Naturalist texts show a wide differences in interests and approaches. Some focused on "yin-yang" theories, others on qi, others on a set of ideas associated with what were known as "the five forces" of nature (water, fire, earth, wood, metal). Your readings on the Naturalist Zou Yan, and of two short Naturalist treatises, will illustrate this variety. What they all shared, however, was a belief that man should look to Nature as a standard by which to order their lives and judge values of good and bad, right and wrong. This is a powerful approach, and one that Daoism -- most particularly the Dao de jing -- also shared. Naturalism was the rising intellectual trend of third century China, and for this reason, the Xunzi, in its attempt to defend the Confucian vision that moral authority and value standards should derive from sage history and ritual culture, was taking on a tough and popular intellectual opponent. The chapter we'll read, Xunzi's "Treatise on Tian" (which could be translated, in this context, as the "Treatise on Nature," rather than the "Treatise on Heaven"), was Xunzi's most eloquent effort to make the point that man, not Tian or Nature, is the starting point of human value.
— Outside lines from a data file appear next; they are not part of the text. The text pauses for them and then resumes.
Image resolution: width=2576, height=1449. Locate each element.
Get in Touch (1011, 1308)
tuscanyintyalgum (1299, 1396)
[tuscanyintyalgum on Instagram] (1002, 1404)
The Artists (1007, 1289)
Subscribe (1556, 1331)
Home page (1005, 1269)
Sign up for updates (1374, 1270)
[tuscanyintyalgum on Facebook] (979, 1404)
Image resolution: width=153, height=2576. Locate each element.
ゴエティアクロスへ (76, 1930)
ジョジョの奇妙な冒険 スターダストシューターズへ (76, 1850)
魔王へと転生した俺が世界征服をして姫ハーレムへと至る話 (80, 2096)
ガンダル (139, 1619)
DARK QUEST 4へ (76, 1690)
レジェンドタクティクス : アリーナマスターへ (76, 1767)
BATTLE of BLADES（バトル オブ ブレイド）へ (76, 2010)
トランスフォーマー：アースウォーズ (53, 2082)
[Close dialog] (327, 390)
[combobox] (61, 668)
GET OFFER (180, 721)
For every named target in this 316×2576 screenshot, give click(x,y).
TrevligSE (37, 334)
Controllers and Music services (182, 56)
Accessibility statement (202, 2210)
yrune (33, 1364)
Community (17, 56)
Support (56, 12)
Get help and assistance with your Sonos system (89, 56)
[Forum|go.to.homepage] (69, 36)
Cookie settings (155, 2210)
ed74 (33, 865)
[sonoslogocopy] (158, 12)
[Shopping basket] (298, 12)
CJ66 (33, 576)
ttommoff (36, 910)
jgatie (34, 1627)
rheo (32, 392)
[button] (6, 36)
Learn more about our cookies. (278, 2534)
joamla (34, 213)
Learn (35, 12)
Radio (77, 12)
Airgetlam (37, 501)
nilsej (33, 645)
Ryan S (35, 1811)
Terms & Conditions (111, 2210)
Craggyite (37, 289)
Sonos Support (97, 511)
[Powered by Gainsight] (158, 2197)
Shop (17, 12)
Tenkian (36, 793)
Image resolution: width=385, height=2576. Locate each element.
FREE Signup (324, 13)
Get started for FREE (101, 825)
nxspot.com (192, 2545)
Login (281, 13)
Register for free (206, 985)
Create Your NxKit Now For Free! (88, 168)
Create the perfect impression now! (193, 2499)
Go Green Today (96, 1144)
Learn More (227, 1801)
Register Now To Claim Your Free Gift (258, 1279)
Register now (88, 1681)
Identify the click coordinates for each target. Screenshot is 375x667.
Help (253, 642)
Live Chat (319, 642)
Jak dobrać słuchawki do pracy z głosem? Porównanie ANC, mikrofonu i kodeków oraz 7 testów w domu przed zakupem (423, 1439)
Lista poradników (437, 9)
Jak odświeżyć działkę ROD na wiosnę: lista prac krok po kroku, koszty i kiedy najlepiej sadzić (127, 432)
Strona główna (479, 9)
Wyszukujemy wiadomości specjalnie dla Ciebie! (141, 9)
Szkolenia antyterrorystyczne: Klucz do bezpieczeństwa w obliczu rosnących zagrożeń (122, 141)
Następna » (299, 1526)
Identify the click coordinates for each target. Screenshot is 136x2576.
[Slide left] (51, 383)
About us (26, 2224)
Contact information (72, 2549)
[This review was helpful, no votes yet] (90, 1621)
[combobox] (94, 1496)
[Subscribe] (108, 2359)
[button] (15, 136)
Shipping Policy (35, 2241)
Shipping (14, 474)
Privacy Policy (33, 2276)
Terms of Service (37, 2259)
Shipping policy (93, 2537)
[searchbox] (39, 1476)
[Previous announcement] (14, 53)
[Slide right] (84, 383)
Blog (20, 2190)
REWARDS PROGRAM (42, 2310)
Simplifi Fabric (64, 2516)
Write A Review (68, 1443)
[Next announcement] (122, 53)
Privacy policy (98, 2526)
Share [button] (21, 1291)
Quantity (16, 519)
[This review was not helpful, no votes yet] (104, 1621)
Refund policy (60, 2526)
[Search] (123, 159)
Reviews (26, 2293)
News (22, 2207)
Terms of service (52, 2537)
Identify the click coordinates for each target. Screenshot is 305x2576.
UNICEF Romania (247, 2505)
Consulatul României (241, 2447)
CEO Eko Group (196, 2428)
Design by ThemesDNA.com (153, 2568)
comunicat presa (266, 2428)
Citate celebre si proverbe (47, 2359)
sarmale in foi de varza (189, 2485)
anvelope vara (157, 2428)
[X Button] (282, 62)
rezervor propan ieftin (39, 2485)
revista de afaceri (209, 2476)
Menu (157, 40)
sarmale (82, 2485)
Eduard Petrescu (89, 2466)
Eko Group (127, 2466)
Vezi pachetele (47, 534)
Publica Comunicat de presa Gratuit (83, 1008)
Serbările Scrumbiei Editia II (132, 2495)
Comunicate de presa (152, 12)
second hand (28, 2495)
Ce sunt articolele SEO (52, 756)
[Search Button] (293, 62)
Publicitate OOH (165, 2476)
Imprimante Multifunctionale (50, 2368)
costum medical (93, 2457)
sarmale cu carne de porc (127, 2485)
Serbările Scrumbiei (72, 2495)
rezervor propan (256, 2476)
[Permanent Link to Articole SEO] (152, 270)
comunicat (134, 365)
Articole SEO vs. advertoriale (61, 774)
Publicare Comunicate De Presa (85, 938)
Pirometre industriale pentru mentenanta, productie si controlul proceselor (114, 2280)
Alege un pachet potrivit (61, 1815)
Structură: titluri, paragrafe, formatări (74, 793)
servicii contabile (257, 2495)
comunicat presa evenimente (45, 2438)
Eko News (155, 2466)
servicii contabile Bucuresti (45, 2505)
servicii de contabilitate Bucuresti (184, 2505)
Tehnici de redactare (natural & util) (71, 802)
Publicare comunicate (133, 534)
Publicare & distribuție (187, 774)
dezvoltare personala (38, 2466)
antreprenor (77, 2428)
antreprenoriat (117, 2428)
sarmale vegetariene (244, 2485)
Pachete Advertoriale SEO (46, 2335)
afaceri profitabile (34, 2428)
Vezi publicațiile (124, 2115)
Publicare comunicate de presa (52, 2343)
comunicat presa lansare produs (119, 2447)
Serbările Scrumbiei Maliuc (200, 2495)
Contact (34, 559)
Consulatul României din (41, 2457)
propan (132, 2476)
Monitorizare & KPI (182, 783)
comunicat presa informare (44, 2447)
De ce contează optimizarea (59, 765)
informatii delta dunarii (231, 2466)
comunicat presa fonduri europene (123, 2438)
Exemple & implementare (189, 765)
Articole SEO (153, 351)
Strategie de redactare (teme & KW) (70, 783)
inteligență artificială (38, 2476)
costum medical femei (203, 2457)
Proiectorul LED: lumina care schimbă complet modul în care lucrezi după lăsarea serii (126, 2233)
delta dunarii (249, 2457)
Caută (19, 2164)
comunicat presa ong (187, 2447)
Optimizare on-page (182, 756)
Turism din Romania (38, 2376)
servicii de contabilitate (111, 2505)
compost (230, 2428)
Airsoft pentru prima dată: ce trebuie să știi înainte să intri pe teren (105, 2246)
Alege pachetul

Legalist "philosophy" was a confluence of the thoughts of several thinkers, as described in your reading. The writer whose name is most closely associated with this is Han Feizi, a patrician from Han who studied at Jixia with Xunzi. Han Feizi adapted the writings of others, and incorporated into his rich Legalist mix a large admixture of Daoist thought as well. His book, the Han Feizi (or the portions he wrote -- there are many late additions in it), is the purest expression of Legalism as an intellectual system. However the practical basis for Legalism really lies with the achievements of Shang Yang in the state of China a century earlier, and Legalist thought also was enriched by several other thinkers and political figures.
Legalism was, of course, the "winner" of the debates of the Hundred Schools, in the sense that the Qin state which reunited China took Legalist doctrine as the basis of its political approach. Legalism's ultimate triumph relied heavily on a courtier named Li Si, later the Prime Minister of the Qin Dynasty court. Ironically, both Han Feizi and Li SI were pupils of Xunzi, whose many rich veins of thoughts turned out to provide material for Confucianism's temporary eclipse.